I'm having trouble visualizing the cells afterwords with the plot_result function:
from comseg.utils import plot
img_name = "32917-slide7_A1-1_DAPI"
G = Comsegdict[img_name].G
nuclei = tifffile.imread(
path_to_mask_prior + f'/{img_name}.tiff')
plot.plot_result(G=G,
nuclei = nuclei,
key_node = 'cell_index_pred',
title = None,
dico_cell_color = None,
figsize=(15, 15),
spots_size = 10,
plot_outlier = False)
This error occurs:
TypeError: Invalid shape (4288,) for image data
Traced specifically to:
ax.imshow(mip_nuclei > 0, cmap='gist_gray', alpha=0.8)
if data is None:
return func(ax, *map(sanitize_sequence, args), **kwargs)
...
im.set_data(X)
And after doing some digging through the source code, I can't seem to figure out what the image data is, or why the error is occurring to begin with.

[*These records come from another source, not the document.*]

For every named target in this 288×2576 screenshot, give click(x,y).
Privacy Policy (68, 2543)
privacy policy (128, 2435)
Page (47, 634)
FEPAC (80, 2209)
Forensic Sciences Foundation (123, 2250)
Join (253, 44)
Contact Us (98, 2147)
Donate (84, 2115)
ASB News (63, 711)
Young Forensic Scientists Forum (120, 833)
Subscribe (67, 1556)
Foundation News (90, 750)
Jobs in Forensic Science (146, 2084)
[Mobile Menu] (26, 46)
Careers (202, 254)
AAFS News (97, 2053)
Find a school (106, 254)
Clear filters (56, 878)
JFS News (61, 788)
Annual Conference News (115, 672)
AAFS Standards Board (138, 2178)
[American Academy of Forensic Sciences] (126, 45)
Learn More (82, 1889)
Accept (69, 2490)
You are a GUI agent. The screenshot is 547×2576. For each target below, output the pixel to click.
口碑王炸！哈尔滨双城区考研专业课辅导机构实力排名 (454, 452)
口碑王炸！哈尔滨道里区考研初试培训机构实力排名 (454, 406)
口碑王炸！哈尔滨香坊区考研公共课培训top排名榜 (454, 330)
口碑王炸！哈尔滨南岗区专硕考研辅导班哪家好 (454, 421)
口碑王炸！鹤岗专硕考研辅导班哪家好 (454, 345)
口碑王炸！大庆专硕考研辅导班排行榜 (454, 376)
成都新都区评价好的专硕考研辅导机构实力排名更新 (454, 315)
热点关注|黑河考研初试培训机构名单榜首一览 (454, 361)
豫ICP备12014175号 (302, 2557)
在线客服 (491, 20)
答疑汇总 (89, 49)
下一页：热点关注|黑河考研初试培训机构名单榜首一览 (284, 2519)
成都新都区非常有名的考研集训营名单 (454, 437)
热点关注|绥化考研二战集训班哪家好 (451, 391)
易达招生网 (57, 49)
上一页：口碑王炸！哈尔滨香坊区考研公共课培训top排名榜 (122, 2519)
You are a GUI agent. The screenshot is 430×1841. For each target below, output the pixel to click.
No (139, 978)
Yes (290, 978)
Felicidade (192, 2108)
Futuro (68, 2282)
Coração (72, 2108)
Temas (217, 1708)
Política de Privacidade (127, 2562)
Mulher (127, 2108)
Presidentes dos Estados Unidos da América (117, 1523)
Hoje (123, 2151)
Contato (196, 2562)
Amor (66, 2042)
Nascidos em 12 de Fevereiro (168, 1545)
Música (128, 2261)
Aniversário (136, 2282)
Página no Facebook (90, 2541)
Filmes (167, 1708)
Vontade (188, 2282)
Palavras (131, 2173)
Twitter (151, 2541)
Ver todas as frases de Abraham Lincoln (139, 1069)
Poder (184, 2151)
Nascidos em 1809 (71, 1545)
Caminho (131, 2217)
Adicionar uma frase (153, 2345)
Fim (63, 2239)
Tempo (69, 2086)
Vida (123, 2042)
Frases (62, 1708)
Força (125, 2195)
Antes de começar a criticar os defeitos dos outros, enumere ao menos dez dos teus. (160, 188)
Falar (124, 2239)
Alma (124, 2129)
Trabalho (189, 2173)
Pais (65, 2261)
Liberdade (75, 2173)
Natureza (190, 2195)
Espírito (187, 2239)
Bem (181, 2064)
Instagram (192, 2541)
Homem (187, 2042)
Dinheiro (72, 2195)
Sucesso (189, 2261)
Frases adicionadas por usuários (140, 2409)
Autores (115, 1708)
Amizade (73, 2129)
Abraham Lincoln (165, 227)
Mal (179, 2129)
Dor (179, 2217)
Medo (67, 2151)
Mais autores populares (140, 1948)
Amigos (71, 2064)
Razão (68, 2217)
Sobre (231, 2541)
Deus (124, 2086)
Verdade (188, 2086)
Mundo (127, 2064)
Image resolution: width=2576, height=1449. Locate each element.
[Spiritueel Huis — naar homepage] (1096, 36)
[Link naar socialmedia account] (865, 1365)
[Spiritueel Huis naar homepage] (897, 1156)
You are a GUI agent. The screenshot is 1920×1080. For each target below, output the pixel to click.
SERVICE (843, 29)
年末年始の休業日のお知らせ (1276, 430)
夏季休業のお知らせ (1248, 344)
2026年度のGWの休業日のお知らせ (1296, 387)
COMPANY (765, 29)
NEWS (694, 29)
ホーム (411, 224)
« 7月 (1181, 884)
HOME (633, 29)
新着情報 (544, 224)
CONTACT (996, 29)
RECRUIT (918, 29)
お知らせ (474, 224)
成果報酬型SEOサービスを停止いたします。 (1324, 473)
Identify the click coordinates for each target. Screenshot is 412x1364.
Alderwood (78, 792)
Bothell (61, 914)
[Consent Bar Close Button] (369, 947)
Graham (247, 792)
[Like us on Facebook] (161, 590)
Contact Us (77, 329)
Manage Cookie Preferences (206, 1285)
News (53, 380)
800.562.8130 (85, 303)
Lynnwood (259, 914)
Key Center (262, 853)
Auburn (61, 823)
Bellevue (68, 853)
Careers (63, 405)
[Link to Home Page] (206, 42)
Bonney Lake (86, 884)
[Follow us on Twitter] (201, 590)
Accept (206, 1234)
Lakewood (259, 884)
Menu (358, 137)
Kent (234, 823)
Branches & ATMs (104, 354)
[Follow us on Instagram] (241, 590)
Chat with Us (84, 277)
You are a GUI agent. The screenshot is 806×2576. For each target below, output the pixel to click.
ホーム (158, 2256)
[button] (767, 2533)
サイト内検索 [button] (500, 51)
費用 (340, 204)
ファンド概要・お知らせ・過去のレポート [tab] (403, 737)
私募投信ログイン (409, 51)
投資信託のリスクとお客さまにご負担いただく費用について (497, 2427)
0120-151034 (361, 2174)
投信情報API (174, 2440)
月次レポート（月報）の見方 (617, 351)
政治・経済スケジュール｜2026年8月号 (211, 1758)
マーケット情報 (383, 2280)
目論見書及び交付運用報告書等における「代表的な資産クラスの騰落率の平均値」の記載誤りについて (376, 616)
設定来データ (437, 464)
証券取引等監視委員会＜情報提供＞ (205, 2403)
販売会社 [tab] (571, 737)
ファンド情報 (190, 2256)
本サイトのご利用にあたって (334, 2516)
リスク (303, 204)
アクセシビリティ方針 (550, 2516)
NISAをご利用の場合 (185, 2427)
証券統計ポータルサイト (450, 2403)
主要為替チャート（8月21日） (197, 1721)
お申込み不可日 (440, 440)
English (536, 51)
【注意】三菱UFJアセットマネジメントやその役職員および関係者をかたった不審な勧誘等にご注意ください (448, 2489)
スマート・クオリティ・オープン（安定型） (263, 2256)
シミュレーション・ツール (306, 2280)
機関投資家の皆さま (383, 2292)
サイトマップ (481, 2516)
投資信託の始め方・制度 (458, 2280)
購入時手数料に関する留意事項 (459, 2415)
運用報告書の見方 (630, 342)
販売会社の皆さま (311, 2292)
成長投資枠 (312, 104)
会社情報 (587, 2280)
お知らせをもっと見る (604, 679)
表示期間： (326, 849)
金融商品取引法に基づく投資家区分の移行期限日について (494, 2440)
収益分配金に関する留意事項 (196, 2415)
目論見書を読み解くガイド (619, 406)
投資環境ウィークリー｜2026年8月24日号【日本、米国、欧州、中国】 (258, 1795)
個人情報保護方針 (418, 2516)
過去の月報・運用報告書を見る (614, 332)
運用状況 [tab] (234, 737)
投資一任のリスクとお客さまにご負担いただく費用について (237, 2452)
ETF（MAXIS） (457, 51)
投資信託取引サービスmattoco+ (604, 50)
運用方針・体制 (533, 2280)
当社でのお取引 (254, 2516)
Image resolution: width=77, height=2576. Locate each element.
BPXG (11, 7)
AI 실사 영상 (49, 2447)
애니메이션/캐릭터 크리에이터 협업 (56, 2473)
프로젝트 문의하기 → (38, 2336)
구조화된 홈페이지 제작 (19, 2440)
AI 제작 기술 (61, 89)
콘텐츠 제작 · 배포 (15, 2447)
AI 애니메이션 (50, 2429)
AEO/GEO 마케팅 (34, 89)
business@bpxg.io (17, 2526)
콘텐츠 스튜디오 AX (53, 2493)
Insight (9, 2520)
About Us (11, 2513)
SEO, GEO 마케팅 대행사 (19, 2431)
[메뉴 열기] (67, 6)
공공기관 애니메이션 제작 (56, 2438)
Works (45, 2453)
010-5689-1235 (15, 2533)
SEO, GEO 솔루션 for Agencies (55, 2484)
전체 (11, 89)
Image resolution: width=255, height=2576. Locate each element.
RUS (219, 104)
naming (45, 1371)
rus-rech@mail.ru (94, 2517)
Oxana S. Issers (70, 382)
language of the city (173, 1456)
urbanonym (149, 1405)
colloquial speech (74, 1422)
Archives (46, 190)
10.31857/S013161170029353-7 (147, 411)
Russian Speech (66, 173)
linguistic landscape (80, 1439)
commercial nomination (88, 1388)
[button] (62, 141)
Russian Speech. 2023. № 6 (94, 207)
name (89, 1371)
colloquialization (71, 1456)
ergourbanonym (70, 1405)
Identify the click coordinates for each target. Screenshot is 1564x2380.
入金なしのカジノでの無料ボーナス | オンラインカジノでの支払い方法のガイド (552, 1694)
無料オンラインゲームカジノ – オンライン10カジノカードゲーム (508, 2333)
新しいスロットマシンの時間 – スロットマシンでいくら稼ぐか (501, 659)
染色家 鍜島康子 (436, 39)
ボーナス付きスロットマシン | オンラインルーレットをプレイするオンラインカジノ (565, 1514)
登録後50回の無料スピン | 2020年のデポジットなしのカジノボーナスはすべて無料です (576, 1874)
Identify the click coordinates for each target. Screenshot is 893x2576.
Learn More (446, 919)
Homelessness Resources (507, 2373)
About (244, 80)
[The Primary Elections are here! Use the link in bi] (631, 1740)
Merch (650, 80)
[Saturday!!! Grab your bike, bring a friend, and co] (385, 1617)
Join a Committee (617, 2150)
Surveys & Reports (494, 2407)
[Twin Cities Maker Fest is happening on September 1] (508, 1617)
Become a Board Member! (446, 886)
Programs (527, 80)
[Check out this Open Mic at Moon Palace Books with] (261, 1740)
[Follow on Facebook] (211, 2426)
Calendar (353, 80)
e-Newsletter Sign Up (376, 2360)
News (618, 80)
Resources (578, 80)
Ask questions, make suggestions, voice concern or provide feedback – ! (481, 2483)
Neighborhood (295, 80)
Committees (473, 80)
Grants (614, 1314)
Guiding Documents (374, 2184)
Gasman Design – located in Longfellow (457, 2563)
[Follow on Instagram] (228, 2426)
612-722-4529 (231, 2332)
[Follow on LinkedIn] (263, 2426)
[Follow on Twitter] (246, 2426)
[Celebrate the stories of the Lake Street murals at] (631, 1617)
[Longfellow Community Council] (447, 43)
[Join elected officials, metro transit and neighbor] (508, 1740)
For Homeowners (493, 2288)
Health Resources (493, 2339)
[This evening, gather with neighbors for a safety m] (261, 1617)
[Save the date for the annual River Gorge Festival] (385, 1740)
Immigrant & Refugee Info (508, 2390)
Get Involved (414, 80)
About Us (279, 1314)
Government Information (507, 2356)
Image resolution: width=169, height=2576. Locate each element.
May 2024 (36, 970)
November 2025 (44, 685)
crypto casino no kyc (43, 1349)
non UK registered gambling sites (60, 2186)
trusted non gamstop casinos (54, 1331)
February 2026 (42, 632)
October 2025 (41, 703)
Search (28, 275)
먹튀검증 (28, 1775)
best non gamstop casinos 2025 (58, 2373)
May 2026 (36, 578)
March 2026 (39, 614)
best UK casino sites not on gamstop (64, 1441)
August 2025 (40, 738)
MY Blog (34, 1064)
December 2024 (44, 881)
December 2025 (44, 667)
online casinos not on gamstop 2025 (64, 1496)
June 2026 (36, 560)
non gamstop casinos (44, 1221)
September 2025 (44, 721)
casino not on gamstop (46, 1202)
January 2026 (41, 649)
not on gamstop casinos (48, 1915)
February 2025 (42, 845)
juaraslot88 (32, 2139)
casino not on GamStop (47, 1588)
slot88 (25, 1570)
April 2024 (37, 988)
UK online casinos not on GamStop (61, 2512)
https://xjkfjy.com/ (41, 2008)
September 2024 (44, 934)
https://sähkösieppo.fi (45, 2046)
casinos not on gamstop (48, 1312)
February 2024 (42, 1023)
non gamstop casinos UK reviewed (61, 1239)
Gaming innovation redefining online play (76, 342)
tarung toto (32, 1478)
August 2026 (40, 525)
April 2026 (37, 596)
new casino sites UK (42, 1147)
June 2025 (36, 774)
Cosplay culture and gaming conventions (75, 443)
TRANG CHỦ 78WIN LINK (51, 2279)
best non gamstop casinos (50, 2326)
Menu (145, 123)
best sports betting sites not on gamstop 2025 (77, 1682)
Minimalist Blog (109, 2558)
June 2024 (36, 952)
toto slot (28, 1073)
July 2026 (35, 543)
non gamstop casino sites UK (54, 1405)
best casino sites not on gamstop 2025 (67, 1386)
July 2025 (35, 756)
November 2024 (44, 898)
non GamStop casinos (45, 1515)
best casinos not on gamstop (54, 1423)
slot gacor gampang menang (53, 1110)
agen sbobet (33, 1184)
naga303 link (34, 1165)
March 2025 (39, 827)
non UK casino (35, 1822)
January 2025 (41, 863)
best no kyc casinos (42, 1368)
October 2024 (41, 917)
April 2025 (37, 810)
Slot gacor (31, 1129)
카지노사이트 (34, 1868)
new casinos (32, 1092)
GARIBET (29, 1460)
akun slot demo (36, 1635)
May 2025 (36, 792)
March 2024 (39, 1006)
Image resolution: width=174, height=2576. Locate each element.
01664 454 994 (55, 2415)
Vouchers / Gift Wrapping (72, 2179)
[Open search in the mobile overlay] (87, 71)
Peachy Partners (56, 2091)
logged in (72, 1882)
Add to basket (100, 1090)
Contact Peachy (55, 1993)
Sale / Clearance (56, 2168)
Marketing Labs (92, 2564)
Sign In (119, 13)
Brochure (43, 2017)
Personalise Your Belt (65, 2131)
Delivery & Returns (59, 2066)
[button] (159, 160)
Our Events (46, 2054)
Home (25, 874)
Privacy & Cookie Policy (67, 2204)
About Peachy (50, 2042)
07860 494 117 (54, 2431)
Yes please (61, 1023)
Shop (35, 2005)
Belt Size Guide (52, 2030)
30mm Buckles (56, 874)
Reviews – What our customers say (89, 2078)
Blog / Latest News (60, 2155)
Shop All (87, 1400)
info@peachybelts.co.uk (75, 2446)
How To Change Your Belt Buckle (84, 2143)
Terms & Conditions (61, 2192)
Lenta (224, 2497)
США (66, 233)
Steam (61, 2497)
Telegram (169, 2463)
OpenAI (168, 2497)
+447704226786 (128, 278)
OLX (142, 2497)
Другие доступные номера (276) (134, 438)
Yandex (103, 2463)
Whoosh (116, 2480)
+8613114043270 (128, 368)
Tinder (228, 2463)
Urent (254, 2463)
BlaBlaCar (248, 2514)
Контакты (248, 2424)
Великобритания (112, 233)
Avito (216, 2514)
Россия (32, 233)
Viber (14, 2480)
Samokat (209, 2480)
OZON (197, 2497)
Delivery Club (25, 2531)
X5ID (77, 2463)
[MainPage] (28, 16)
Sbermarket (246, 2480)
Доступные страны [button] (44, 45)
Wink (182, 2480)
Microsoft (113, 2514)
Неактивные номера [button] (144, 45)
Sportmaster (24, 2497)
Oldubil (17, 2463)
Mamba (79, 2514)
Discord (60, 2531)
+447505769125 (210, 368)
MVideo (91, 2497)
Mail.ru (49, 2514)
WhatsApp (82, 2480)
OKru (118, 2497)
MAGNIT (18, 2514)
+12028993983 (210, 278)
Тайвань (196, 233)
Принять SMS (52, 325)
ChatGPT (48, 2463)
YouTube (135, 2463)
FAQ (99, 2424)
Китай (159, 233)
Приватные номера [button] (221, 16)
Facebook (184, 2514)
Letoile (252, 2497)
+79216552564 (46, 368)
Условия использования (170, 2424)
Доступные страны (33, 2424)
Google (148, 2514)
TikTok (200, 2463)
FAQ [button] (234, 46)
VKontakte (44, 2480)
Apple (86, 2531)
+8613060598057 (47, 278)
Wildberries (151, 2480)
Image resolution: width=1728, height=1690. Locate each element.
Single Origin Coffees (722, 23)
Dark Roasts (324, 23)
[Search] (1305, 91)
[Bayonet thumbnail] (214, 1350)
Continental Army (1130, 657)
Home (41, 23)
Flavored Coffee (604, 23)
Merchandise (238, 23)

I'm assuming it's the pixel length of the tiff image. Despite the error, it still overlays cell_index_pred over the tiff I feed it. Though, I can't make sense of it- and the cells seem more chaotic than the initial DAPI stain would imply.
Probably user error on my part, but I'd appreciate any help you guys can provide. Is it a soft-requirement to run cellpose as a prior? Thanks in advance!